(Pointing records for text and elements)

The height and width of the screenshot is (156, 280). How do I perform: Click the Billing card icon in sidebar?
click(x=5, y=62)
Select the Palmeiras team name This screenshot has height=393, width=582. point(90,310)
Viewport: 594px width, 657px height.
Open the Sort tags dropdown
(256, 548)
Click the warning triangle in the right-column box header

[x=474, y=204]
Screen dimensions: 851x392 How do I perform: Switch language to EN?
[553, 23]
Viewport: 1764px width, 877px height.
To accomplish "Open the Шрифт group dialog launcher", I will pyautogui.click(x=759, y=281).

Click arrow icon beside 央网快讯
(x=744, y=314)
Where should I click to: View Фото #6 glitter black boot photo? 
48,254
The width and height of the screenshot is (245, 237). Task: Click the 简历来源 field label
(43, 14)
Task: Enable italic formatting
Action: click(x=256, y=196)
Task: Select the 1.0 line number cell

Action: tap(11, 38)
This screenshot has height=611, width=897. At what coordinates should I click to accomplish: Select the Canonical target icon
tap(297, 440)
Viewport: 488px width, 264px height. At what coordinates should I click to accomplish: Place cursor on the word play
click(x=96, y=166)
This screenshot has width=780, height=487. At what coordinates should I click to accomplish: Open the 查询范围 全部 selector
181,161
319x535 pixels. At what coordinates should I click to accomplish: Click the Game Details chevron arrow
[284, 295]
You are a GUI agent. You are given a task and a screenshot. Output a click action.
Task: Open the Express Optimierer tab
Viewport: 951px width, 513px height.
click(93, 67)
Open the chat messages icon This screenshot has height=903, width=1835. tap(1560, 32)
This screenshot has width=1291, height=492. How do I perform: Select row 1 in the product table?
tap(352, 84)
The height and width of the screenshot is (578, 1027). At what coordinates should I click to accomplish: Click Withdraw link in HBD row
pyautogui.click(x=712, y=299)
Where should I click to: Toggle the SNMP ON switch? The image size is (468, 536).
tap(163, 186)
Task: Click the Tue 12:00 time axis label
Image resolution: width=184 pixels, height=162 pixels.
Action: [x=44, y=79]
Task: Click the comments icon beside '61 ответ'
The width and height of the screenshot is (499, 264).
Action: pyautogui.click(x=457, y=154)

Given instruction: Copy out the listing word for word, from the line containing "Where should I click to: View" down to the line containing "click(x=96, y=166)", including both of those lines.

Solution to the exercise:
Where should I click to: View Фото #6 glitter black boot photo? 
48,254
The width and height of the screenshot is (245, 237). Task: Click the 简历来源 field label
(43, 14)
Task: Enable italic formatting
Action: click(x=256, y=196)
Task: Select the 1.0 line number cell

Action: tap(11, 38)
This screenshot has height=611, width=897. At what coordinates should I click to accomplish: Select the Canonical target icon
tap(297, 440)
Viewport: 488px width, 264px height. At what coordinates should I click to accomplish: Place cursor on the word play
click(x=96, y=166)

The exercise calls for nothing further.